In March 1922, a New York pastor named John Haynes Holmes gave a sermon on “Gandhi, His World Significance.” The Mahatma, he said, “deserves the support of every true American,” for he was “doing in India for his people exactly what George Washington did for us.” Holmes continued that the Indian was “far more, infinitely greater, than a nationalistic leader.” His was a “movement for world redemption.” Gandhi, in fact, was “undertaking to do exactly what Jesus did when He proclaimed the kingdom of God on earth.”
At this stage, John Haynes Holmes had not been to India nor seen the Mahatma. And Gandhi himself never visited America. Yet the pastor’s eulogy was representative. While in India the Mahatma often faced stinging criticism, in the United States he was almost always spoken of with affection and admiration. Time magazine chose him as Man of the Year. The New York Times wrote extensively and appreciatively of the man and his movement. A Christian group in Chicago repeatedly nominated him (alas, unsuccessfully) for a Nobel Peace Prize. A string of curious Americans, male and female, white and black, went to India to visit Gandhi in his ashram.
Between 1920, the year he launched a countrywide struggle for freedom, and 1948, the year of his death, tens of thousands of articles were written about Gandhi in the American press. The fascination with the man—and his methods—has endured long after his death. The great Martin Luther King Jr. read him closely and visited India to study his legacy. Other civil rights leaders were also deeply influenced by Gandhi. The environmental movement often invokes him as an icon. As a lowly state senator in Chicago, Barack Obama had a portrait of Gandhi in his office. Later, after he became president and was asked which person, dead or alive, he would like to have a meal with, he chose Gandhi (adding that it would be a frugal meal).
The American obsession with Gandhi has been written about by some fine historians, among then Sudarshan Kapur, Nico Slate and Leonard Gordon. But here I want to report a striking recent finding. The first mention of Gandhi in the American press occurred well before he became a leader of the Indian national movement. And it was printed in this journal, which first wrote about Gandhi when he was a young and struggling lawyer in South Africa’s Natal, and scarcely known in his own homeland.
Working in the India Office Collections of the British Library, I came across a clipping from The Nation dated May 6, 1897, titled “East Indians in South Africa.” It was written by “D.B.,” the pseudonym of an Anglo-Irish MP named Alfred Webb, who had a strong interest in Indian affairs. Four months earlier, Gandhi had been attacked by a white mob in Durban, angry that he had criticized, in public and in print, the discrimination faced by his fellow Indians in Natal.
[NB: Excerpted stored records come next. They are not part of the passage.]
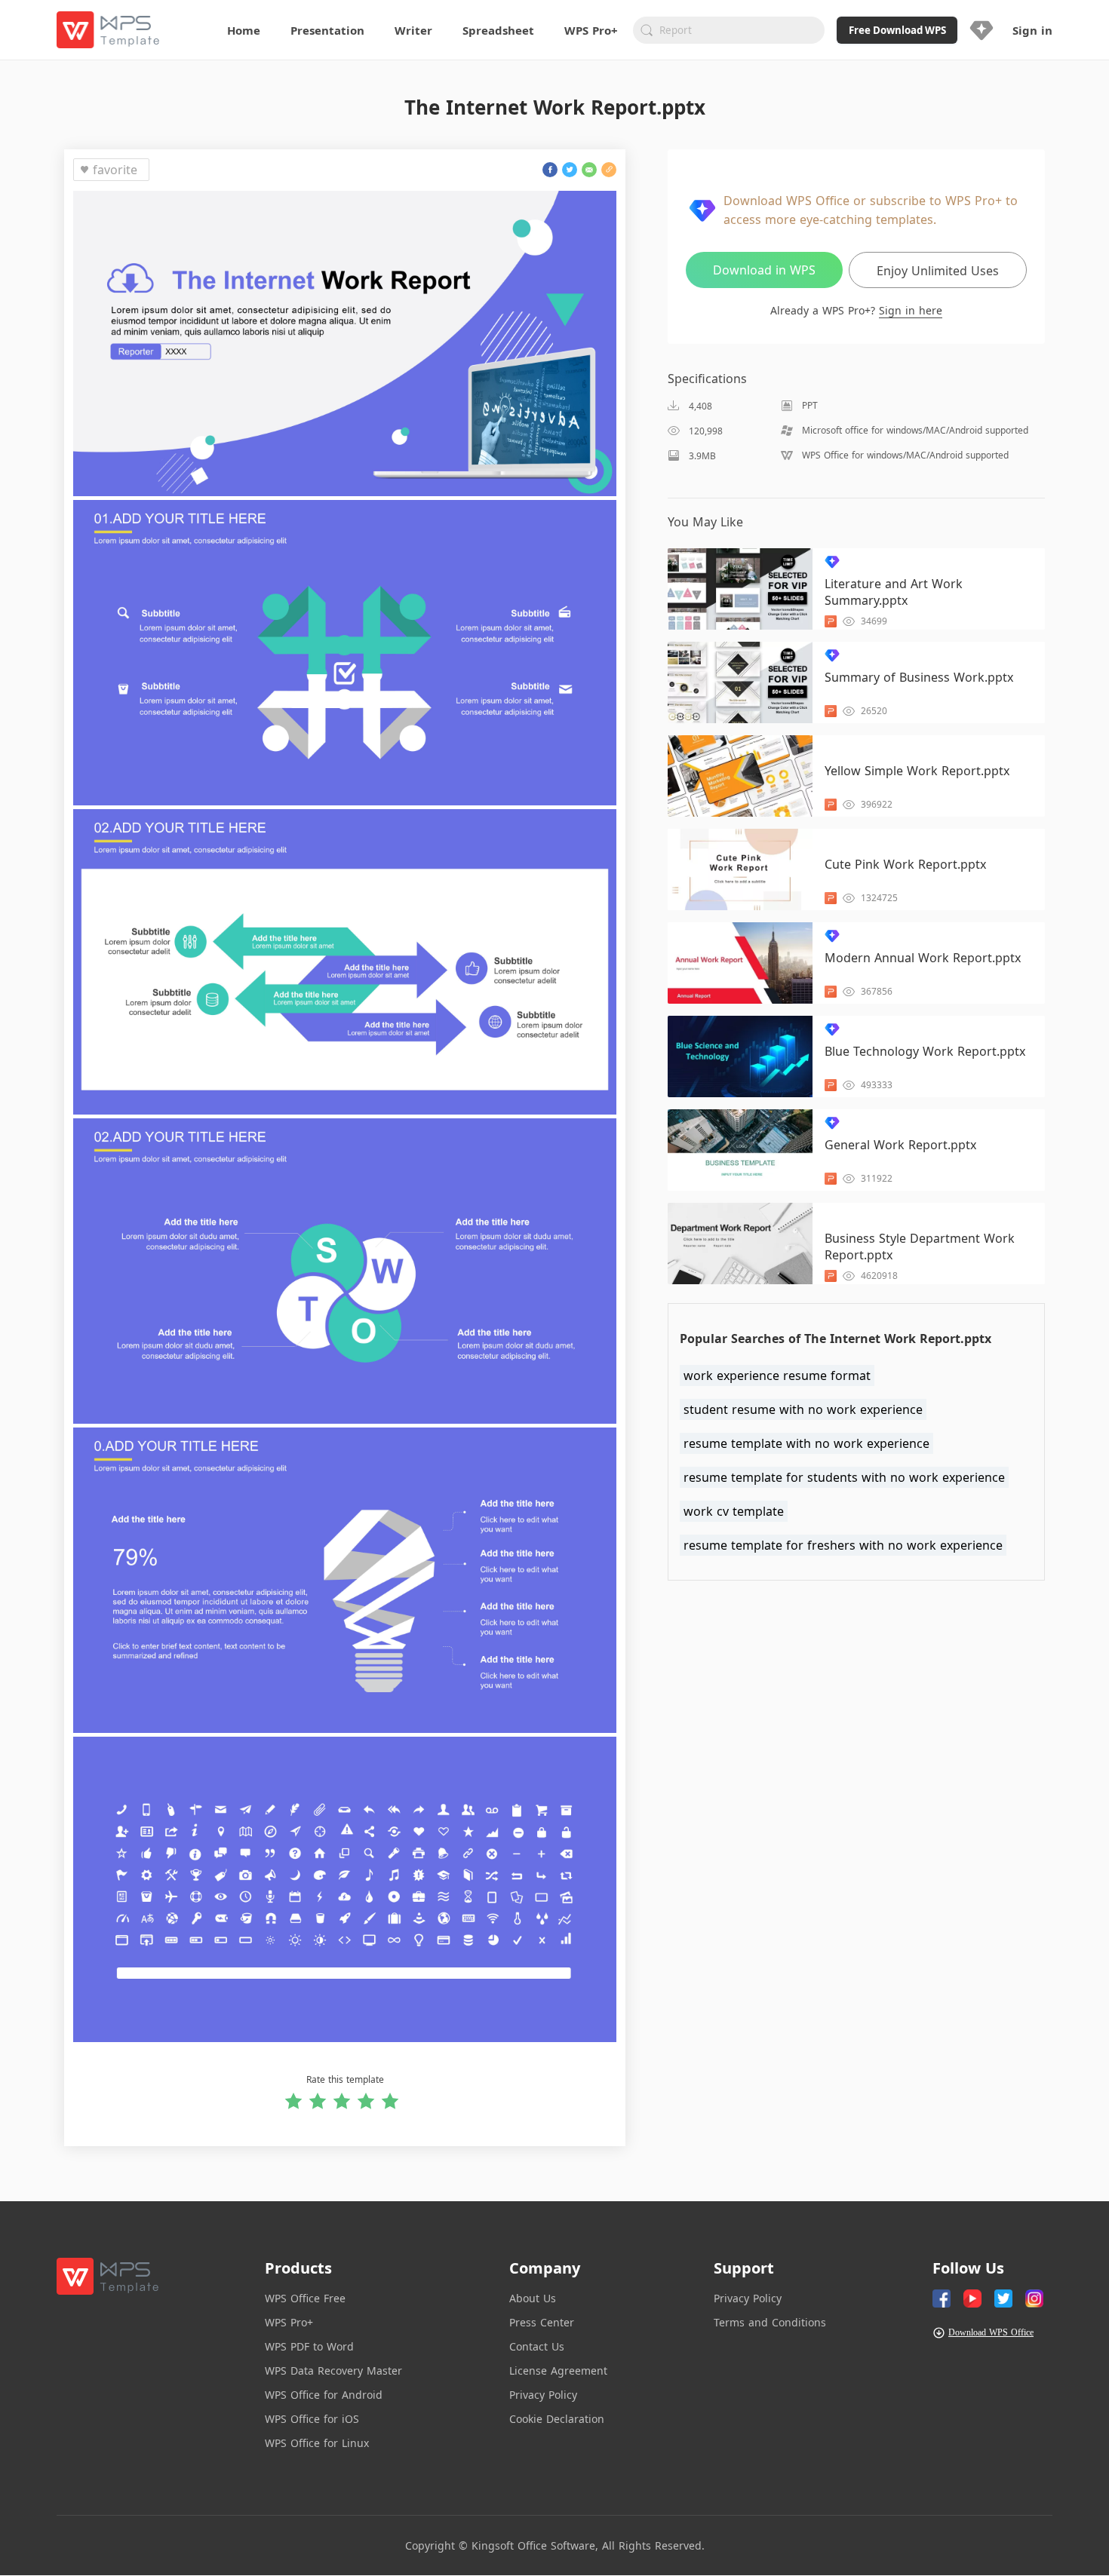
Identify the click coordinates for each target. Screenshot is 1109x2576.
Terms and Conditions (770, 2322)
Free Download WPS (897, 30)
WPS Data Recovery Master (333, 2370)
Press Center (541, 2322)
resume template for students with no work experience (844, 1477)
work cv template (734, 1511)
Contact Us (536, 2346)
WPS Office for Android (323, 2394)
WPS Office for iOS (312, 2419)
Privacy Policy (543, 2394)
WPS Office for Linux (317, 2443)
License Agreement (558, 2370)
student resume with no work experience (803, 1409)
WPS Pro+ (289, 2322)
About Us (532, 2298)
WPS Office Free (305, 2298)
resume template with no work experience (806, 1443)
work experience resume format (777, 1375)
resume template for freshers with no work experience (843, 1545)
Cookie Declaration (556, 2419)
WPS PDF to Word (309, 2346)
He suffered serious injuries, and he may have died had he not been rescued by the (white) superintendent of police.
Arriving in Durban in the aftermath of the attack, D.B. was able to place it in context. It was, he argued, a manifestation of the growing racism in the British Empire. In the early nineteenth century, the empire was “free to every nationality, and within its confines was known no distinction, ‘Greek nor Jew, circumcision nor uncircumcision, Barbarian, Scythian, bond nor free.’ ” This openness and liberal spirit encouraged the British to consider themselves “innately superior to other peoples, guided by clearer reason, impelled by loftier motives.”